After many months of hard work by the ThreatLabZ Team, I'm very pleased to unveil ZAP (Zscaler Application Profiler). ZAP makes it easy for anyone to determine the risk posed by a given mobile application. Users can do this by either looking up past results, or more importantly, proactively scan any iOS/Android app.
Why did we build ZAP? Being a inline security solution inspecting web traffic, it's imperative that we're able to not only analyze traditional web traffic, but also web traffic sent by mobile applications. While we think of mobile apps as native software, in many ways they behave like custom web browsers, leveraging HTTP(S) for communication. We therefore started building ZAP as an internal resource to analyze mobile app traffic, but quickly realized that people are all too trusting of mobile apps downloaded from an 'official' app store. Leveraging ZAP, our research has shown that apps commonly expose privacy and security risks from sending passwords in clear text to sharing personally identifiable information (PII) with third parties and that's why we're also releasing a public version of ZAP - to empower people to see this for themselves.

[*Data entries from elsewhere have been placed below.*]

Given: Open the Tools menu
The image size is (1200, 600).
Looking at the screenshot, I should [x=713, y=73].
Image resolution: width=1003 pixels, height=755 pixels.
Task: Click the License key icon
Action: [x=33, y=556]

The easiest way to leverage ZAP is to search through the historical results. Simply by typing the name of a mobile application in the search field, you can see if it has previously been analyzed. To further refine your search, you can additionally include the OS name (iOS or Android).
Sample ZAP Search Results
In the sample results above, you'll note that the application receives an overall score out of 100 with high numbers representing a greater security/privacy risk. Detail is also provided on the following four categories which influence the overall score:
Authentication - Username/password information sent in clear text or using weak encoding methods
Device Metadata Leakage - Transmission of device information such as the UDID (Unique Device Identifier), MAC address or details about the operating system
PII Leakage - Sharing personally identifiable information such as phone numbers, email addresses, mailing addresses, etc.
Exposed content - Communication with third parties such as advertisers and analytic firms
The true power of ZAP comes from it's ability to empower anyone to capture and analyze the web traffic from a mobile application. In order to accomplish this, we leveraged an excellent web proxy known as mitmproxy, built a front end to interface with it and created engines to automatically analyze the captured traffic to hilight security/privacy issues.
Scanning an application is as simple as pointing your phone to ZAP and using the application that you want to analyze - that's it. View the video below for a detailed walkthrough of the scanning functionality, but overall, it's a simple six step process as noted in the image below.
The video below provides a detailed walkthrough of all ZAP functionality.
We look forward to hearing your feedback on how we can continue to improve ZAP, so please take it for a test drive and let us know what you think. There are many mobile apps that expose users to security/privacy risks and to date, the app store gatekeepers aren't doing an adequate job of protecting end users from these threats. Using ZAP you can help analyze the ever growing list of mobile apps and reveal those that are putting users at risk.